Le paysage audiovisuel français est en émoi suite à la décision de l’animateur Nagui de poursuivre en justice Cyril Hanouna et Charles Alloncle. Cette action judiciaire, qui soulève des questions sur la liberté d’expression et les limites de la critique dans les médias, fait suite à des déclarations faites à l’antenne par Hanouna, ainsi qu’à des accusations portées par Alloncle lors d’une commission d’enquête parlementaire sur l’audiovisuel.
EN BREF
- Nagui porte plainte pour injure publique contre Cyril Hanouna.
- Charles Alloncle est accusé de complicité de harcèlement moral aggravé.
- Les tensions révèlent des problématiques dans le monde audiovisuel français.
Le 19 novembre 2025, lors d’une émission diffusée en direct sur W9, Cyril Hanouna a suscité la controverse en déclarant : « Ah tiens, un garagiste qui me dit : ‘Nagui est mon client, super connard’. » Cette phrase, prononcée sur un ton léger, a rapidement pris une tournure inquiétante, notamment du fait de sa diffusion en ligne sur le site de M6, ce qui a amplifié son impact.
Isabelle Wekstein, avocate de Nagui, a vigoureusement défendu son client en affirmant que « Cyril Hanouna multiplie les attaques contre Nagui et ses émissions depuis longtemps. Nagui ne peut pas se laisser traiter de super connard publiquement sans réagir. De tels propos sont injurieux et lui causent évidemment un préjudice. » En conséquence, le 26 janvier 2026, Nagui a assigné Hanouna pour « injure publique », non seulement pour ses paroles tenues à l’antenne, mais également pour leur large diffusion sur Internet.

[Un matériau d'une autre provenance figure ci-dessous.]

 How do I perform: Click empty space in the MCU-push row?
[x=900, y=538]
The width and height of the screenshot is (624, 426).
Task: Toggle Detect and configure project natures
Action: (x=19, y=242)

La réponse de Hanouna ne s’est pas faite attendre. Connu pour ses échanges directs, il a minimisé la plainte, déclarant : « S’il pense que les juges n’ont pas assez de travail comme ça pour les embêter avec des histoires aussi futiles, c’est son problème. Il est hors sol total. Il perd pied et ça me fait de la peine pour lui. » Cette réplique met en lumière un climat tendu au sein du milieu du divertissement, où les recours juridiques deviennent de plus en plus fréquents.
La situation se complique davantage avec l’implication de Charles Alloncle, député UDR, qui a accusé Nagui, au cours d’une commission d’enquête sur l’audiovisuel public, d’être « la personne, sur les dix dernières années en France, qui s’est le plus enrichie sur l’argent public ». Ces accusations, relayées par les médias, ont conduit à une vague de critiques et de menaces à l’encontre de l’animateur.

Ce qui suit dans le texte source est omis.